# Dataset records:
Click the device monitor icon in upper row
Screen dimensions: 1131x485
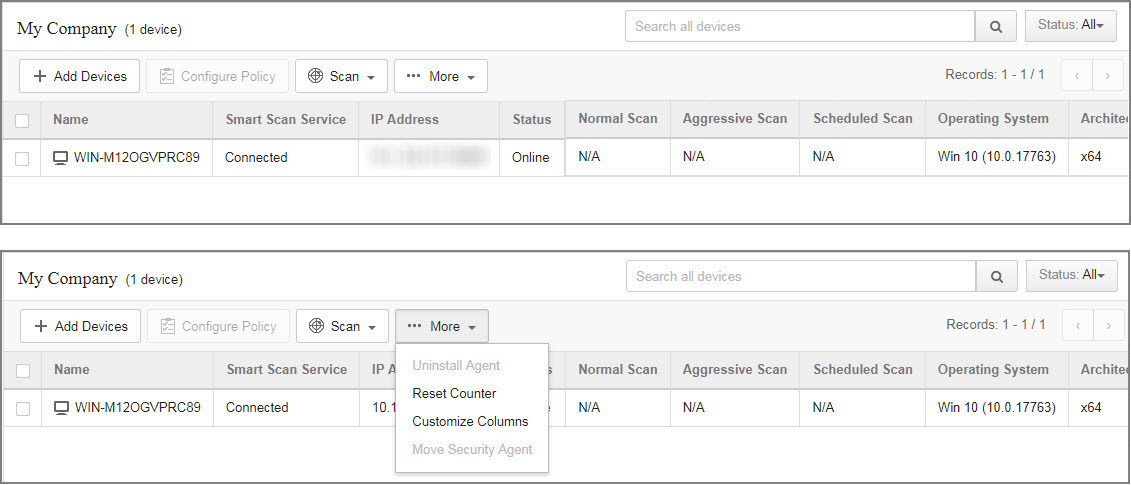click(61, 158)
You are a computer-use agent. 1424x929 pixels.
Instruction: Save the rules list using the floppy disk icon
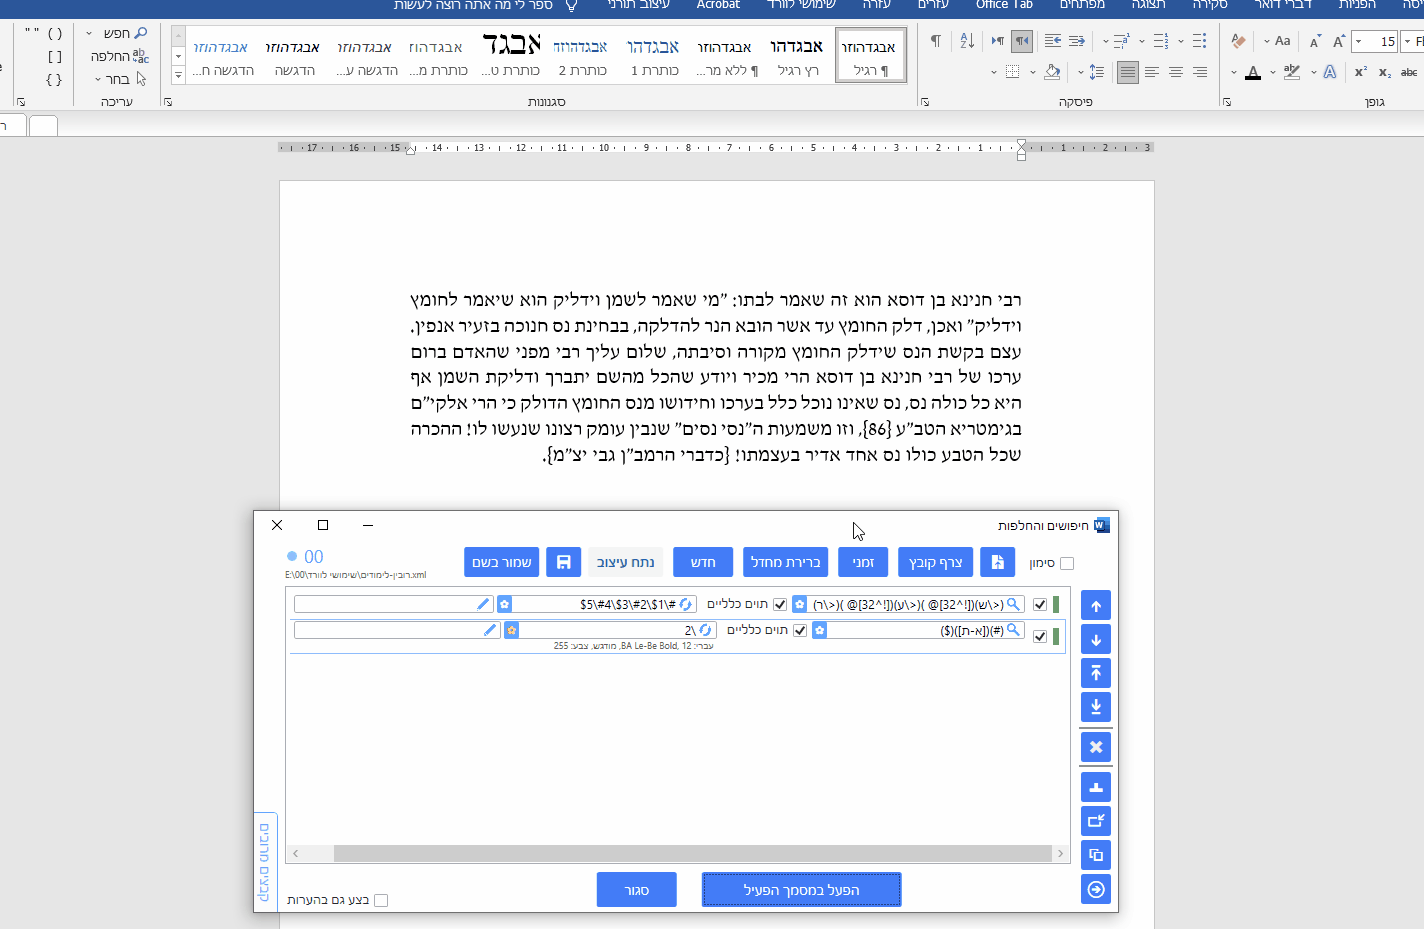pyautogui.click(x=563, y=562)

# Request:
Put every line of the items above into a JSON list of strings, one string per line, skipping blank lines. Leave the pictures out.

# Full answer:
[
  "Click the device monitor icon in upper row",
  "Screen dimensions: 1131x485",
  "click(61, 158)",
  "You are a computer-use agent. 1424x929 pixels.",
  "Instruction: Save the rules list using the floppy disk icon",
  "pyautogui.click(x=563, y=562)"
]